Trappist Fr. Thomas Merton in an updated photo at the hermitage at Gethsemani Abbey (CNS/Merton Legacy Trust and the Thomas Merton Center at Bellarmine University)

This is the fifth sermon in our Lenten series on the Christian mystics called “A Voice to Call Us Home.” An audio version of the sermon is available here.

Luke 10:38-42

It came as a surprise to me when, in my early 30s, I felt drawn to becoming a monk. I was, by then, partnered with Jerome and so knew I wasn’t going to really be a monk, but I felt drawn to that life — to its simplicity, to the silence, the solitude, to the focus on what mattered. I was blessed during that time to find Hesed, an urban monastery in Oakland started by a female Benedictine monk that was devoted to the practice and teaching of Christian meditation. I became an oblate, or a committed member, of Hesed.

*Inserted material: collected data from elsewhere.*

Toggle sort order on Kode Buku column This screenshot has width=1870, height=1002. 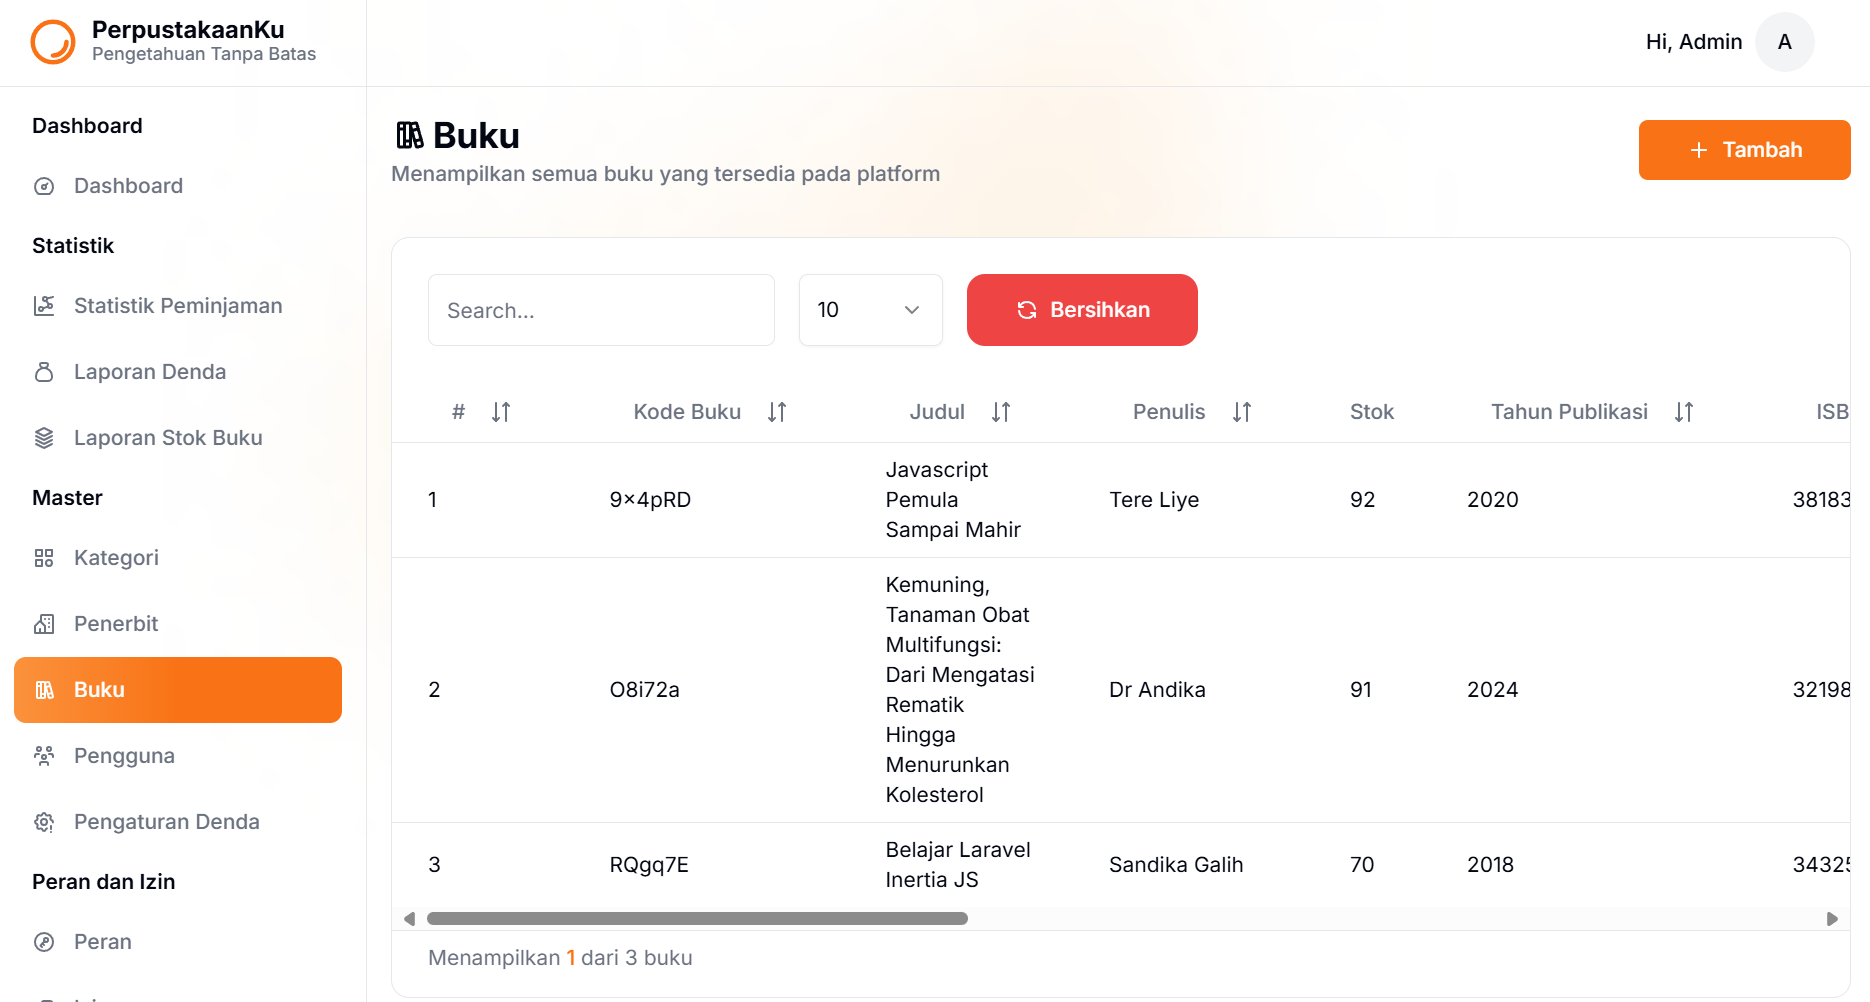(x=777, y=412)
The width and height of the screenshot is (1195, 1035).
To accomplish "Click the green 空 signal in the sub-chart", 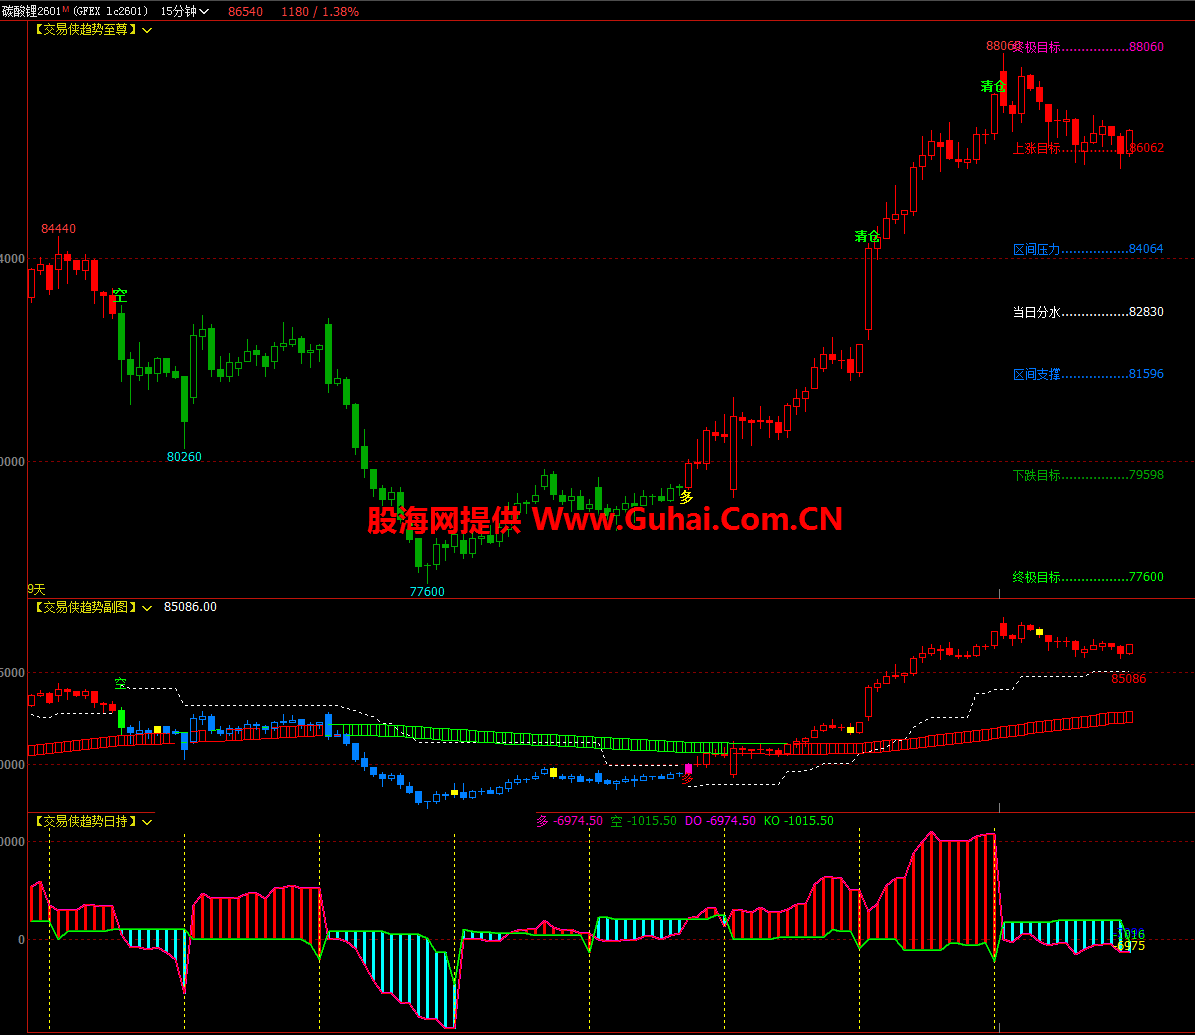I will (x=120, y=684).

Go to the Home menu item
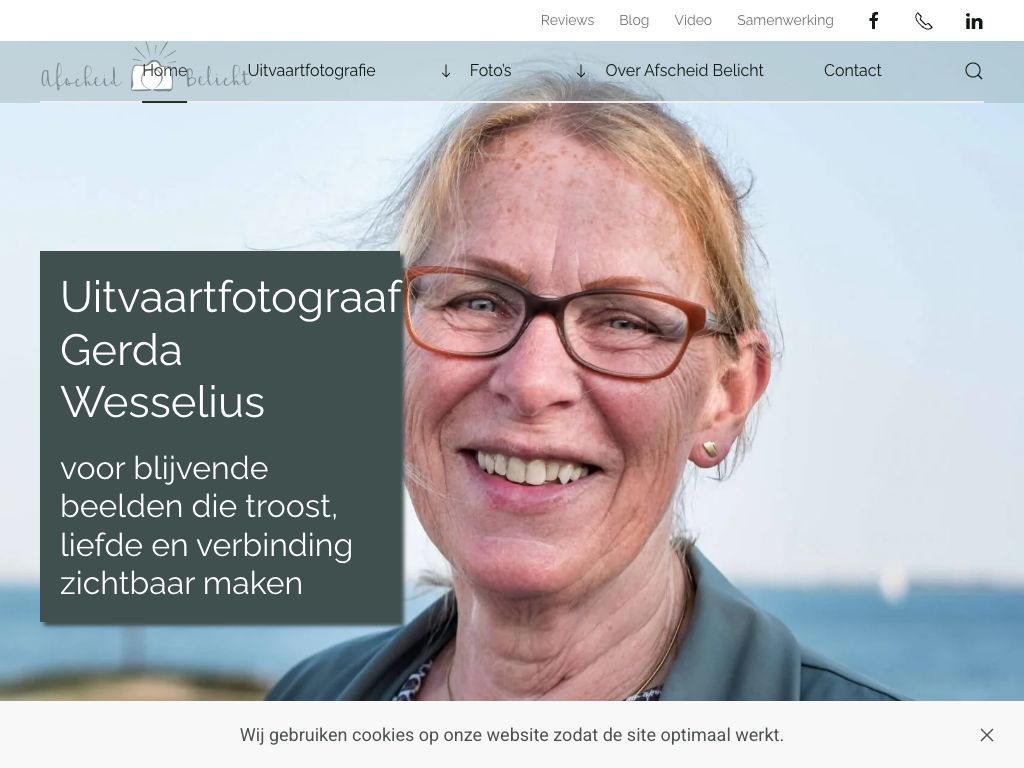coord(165,71)
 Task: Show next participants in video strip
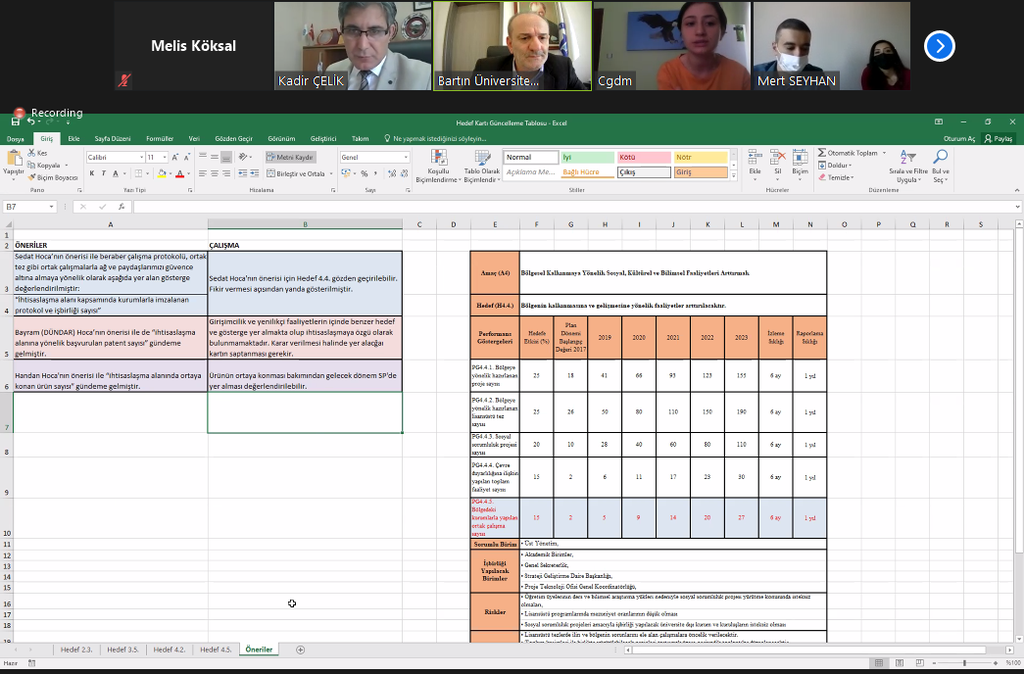939,46
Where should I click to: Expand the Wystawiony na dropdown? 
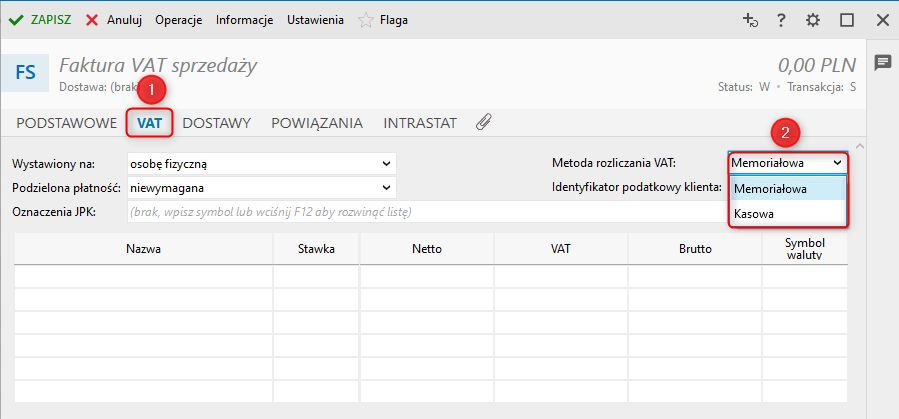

As part of my commitment, I took vows, just like monks do. One of my vows was to what is called, in Latin, conversatio morum — ongoing conversion throughout one’s life, ongoing receptivity to transformation by the Spirit of God— which is really the one thing necessary, to quote Jesus from our scripture for today.  Throughout this time, the monk Thomas Merton was my spiritual guide, a man so completely unlike me but someone whom also longed for the one thing necessary, who had also taken a vow of conversatio morum.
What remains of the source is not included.